• [Document section]

+ + + + +

After returning home to Pigeon Forge, TN from a tour, Rose graciously agreed to share some of her insights with us. We’ll probably never listen – or look! – at music the same way again. Enjoy.
Ok, let’s start off with a big picture question; in general terms what does light contribute to a musical performance in your view?
“The color and movement that lighting brings to a concert changes the whole experience for audiences. It really brings the music to life. That’s why people come to see as well as to hear a concert. This isn’t to detract from the artists on stage. They are clearly the stars, but lighting supports their performance. Lighting captures music in another dimension – the visual.”
Is this why you see yourself as ‘playing an instrument’ when you’re working the lighting console?
“Oh yes, absolutely! When I’m on tour with the Ringo Star band working the console I’m there bopping and shaking just like it was a keyboard. That’s because I’m feeling the music when I’m working the lights. Some of the guys might rib me about it, but they understand. They appreciate that you have to feel the music and know where it’s going and what it means in terms of timing, color and things of that nature if you’re going to reflect it in light.”
Do you have to like the music to create a good lightshow for it?
“I have a musical background and I like all kinds of music, but no you don’t have to like a particular style of music to do it justice as a lighting designer or programmer. You have to understand it and appreciate what the artist is trying to do, but like it, no.”
Before you design for a tour do you listen to the artist’s music?
“For sure, I will listen and try to understand it from the artist’s perspective.”
What do you listen for?
“I’ll listen for the timing, where the key points in the music are, what that artist’s intentions are. I’ll also look outside the music at things like what size stage and venue the artist is going to be performing at. Who is the primary audience and things like that.”
Can you elaborate on the part about the audience?
“Sure, if I’m lighting a show at someplace like Dollywood where there are a lot of older people in the audience, I’m not going to use audience blinders.”
So if you had to describe in detail what you do as a designer to help the audience ‘see’ the music, what would you say?
“The audience sees the music through color and timing. I will design to have certain colors or shades of color appear when the music goes in a certain direction – almost like the rhythm or bass section will.

+ + + + +

• [To-do item] Can you continue the interview about concert lighting above from the point where it stops?

• [Given material]
+ + + + +

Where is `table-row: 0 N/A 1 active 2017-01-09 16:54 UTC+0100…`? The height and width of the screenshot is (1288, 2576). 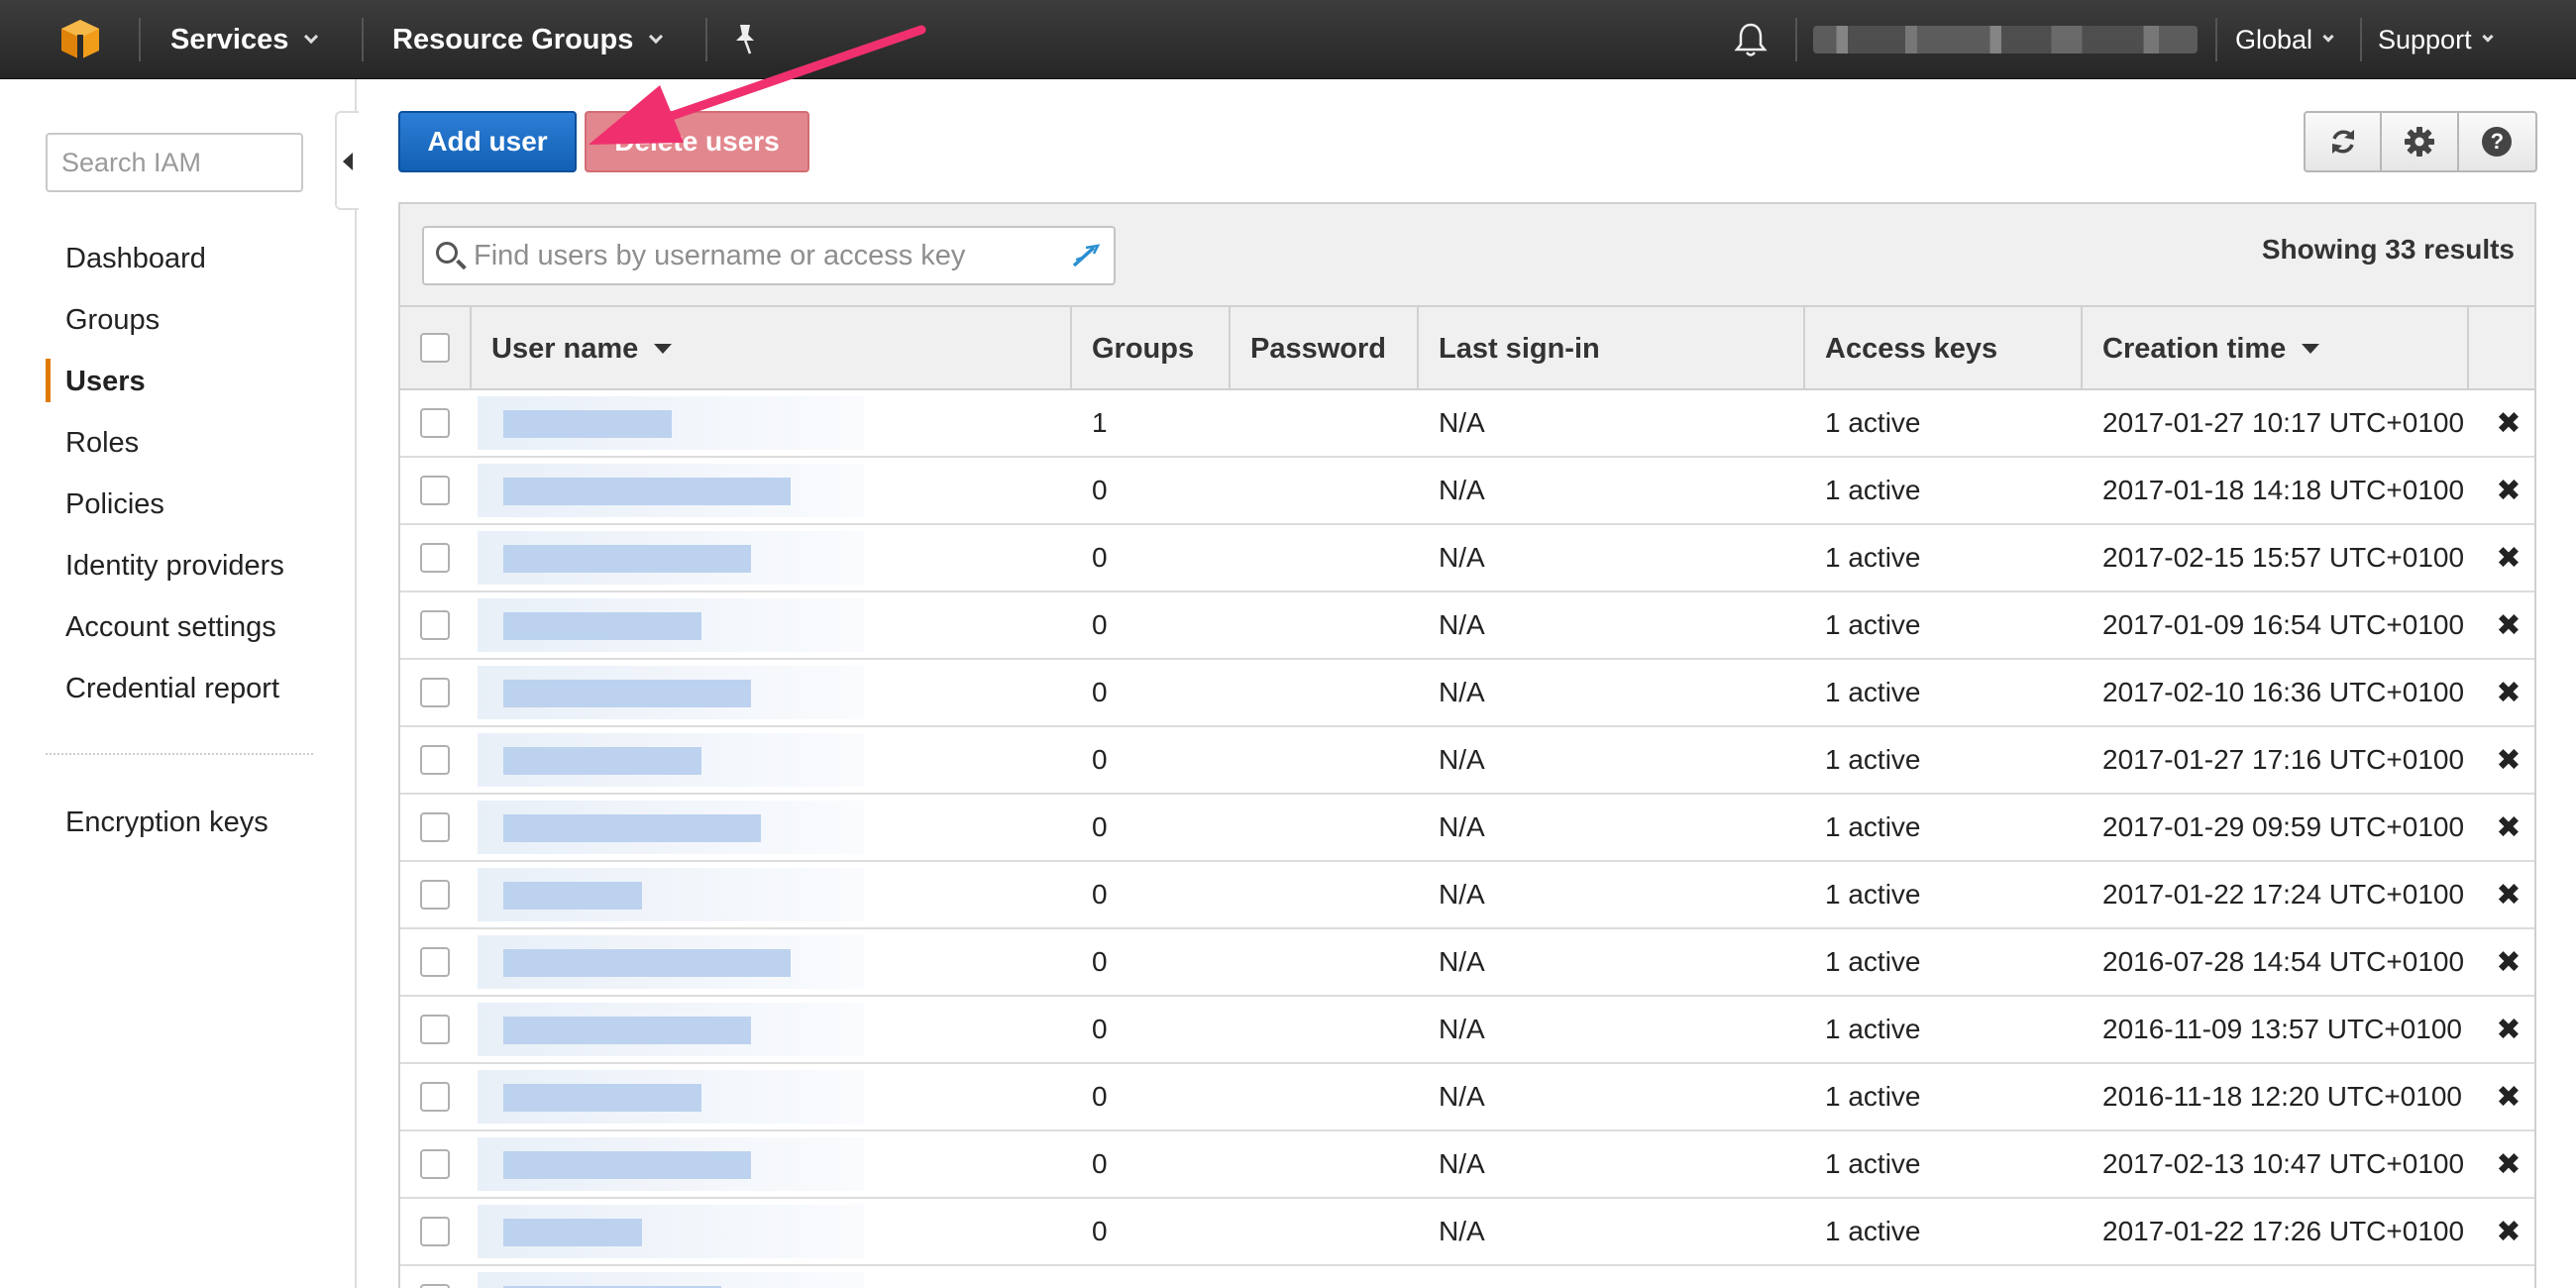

+ + + + +

• [Result below]
“Timing is also absolutely important when you are painting music with light. If you want to hit a certain light at a certain point in the song, timing is essential. Even in ballads, when you fade out the lighting as the song winds down, your timing is so important. You want the fade to be behind the artist. The ballad has to end with the focus on the artist not your lighting – and that takes timing. Having a good sense of rhythm is definitely valuable for a lighting designer. I’m not saying it’s absolutely necessary, but it sure helps if you want to make it easy for your audience to see the music in light.”
We’ve heard you sing, so we can vouch that you have an excellent sense of rhythm. Do you have songs that you recorded that really stand out as being representative of you?
“That’s easy! It’s ‘This Is Who I Am.’ It’s about coming to the point in life where you stop worrying about living up to the expectations of others and accept yourself as who you are, which winds up giving you a great sense of peace.”
When you were elected into the Full Sail University Hall of Fame, you spent some time talking about your mom. Can you tell us about that? Was your mom a big influence?
“Yes she was. She passed away after I was elected to the Full Sail University Hall of Fame, but before I was actually inducted. I dedicated my induction to her and though I was sad that she wasn’t there; I was at peace knowing that she knew of my selection and was proud of me.”
What was your experience like at Full Sail?
“It was great! I was there when it was still small and I went for studio recording. I was always technically oriented, probably from my dad who was a rocket scientist. So as a singer I wanted to learn all that I could about recording studios, with the thought of one day having my own.”
How did you make the leap from singer to lighting person?
“Like everyone else who moved to Nashville, I went there to become a country music star. Lighting was what I kind of call my ‘accidental career.’ When I moved to Nashville, I got a job running a spotlight at Opryland. Alabama was one of the main acts there my first summer. I was fascinated by their lighting rig. The LD was really cool and helped me learn things. Then when the tour left, the lighting console, which was owned by Opryland stayed in the theme park.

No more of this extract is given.